_Request:_
Could you reproduce the records starting with the line that contains "How do I perform: Select the bath" and going on through the end of the records, requests included, with every coordinate in the answers scaled by 1.65 and rounded to a whole number, halves rounding up? Give only those lines.

- - - - -

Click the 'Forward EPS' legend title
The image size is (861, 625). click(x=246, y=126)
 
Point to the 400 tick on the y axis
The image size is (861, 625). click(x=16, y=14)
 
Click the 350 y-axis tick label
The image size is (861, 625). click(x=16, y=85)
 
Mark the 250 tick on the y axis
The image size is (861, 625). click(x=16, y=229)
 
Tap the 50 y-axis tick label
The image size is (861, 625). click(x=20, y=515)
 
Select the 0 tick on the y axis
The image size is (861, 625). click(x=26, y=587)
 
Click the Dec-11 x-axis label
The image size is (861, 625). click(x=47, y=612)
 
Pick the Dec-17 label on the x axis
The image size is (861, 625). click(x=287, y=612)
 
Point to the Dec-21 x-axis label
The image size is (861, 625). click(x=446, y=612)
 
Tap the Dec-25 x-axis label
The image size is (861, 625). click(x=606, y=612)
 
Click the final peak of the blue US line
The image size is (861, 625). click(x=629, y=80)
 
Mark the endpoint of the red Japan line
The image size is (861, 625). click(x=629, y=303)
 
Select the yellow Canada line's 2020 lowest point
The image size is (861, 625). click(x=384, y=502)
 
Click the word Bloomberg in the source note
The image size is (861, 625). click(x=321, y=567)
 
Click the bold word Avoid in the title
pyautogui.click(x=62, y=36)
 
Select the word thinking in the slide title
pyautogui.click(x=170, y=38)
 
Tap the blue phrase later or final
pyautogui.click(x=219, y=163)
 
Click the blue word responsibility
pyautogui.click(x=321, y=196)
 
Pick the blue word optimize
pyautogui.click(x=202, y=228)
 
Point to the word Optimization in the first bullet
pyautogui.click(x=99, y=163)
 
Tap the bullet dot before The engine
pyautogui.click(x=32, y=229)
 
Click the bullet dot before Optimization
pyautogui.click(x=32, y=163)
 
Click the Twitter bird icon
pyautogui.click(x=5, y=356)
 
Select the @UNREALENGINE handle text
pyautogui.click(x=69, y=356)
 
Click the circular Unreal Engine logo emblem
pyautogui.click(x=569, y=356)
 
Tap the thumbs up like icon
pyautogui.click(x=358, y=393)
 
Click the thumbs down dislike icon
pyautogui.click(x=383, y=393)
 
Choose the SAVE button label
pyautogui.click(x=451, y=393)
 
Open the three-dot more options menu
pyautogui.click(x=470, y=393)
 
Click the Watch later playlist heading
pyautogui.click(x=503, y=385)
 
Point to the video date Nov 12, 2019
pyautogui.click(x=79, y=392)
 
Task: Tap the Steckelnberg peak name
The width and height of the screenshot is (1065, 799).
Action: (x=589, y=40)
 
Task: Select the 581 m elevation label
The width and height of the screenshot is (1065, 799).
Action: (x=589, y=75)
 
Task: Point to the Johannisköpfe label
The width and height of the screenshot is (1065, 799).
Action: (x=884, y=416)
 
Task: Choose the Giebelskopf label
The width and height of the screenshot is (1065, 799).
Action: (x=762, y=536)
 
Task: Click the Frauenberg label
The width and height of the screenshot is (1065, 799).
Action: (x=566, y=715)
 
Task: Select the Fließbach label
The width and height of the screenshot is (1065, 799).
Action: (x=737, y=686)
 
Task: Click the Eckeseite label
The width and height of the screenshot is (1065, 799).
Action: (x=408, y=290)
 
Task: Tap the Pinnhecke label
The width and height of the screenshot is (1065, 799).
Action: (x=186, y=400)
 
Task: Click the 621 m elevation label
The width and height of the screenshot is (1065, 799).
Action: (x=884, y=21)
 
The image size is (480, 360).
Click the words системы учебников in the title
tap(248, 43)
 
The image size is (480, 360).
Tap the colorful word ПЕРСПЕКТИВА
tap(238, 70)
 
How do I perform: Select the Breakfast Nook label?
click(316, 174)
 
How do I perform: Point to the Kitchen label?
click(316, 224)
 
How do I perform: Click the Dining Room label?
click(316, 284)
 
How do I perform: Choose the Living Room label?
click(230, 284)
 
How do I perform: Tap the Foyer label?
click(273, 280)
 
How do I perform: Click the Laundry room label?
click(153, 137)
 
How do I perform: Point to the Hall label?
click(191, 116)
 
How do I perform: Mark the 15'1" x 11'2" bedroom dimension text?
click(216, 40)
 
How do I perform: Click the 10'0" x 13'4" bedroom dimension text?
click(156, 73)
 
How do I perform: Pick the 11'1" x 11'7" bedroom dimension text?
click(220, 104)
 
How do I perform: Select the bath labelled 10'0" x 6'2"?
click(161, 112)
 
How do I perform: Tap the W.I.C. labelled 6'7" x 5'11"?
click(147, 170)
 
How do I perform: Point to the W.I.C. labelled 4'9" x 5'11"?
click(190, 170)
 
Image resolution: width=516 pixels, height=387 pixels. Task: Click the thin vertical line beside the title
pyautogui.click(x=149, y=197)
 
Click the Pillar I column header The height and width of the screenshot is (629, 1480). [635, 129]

- - - - -

_Solution:_
How do I perform: Select the bath labelled 10'0" x 6'2"?
click(266, 185)
 
How do I perform: Tap the W.I.C. labelled 6'7" x 5'11"?
click(243, 281)
 
How do I perform: Point to the W.I.C. labelled 4'9" x 5'11"?
click(314, 281)
 
Image resolution: width=516 pixels, height=387 pixels. Task: Click the thin vertical line beside the title
pyautogui.click(x=246, y=325)
 
Click the Pillar I column header The height and width of the screenshot is (629, 1480). [1048, 213]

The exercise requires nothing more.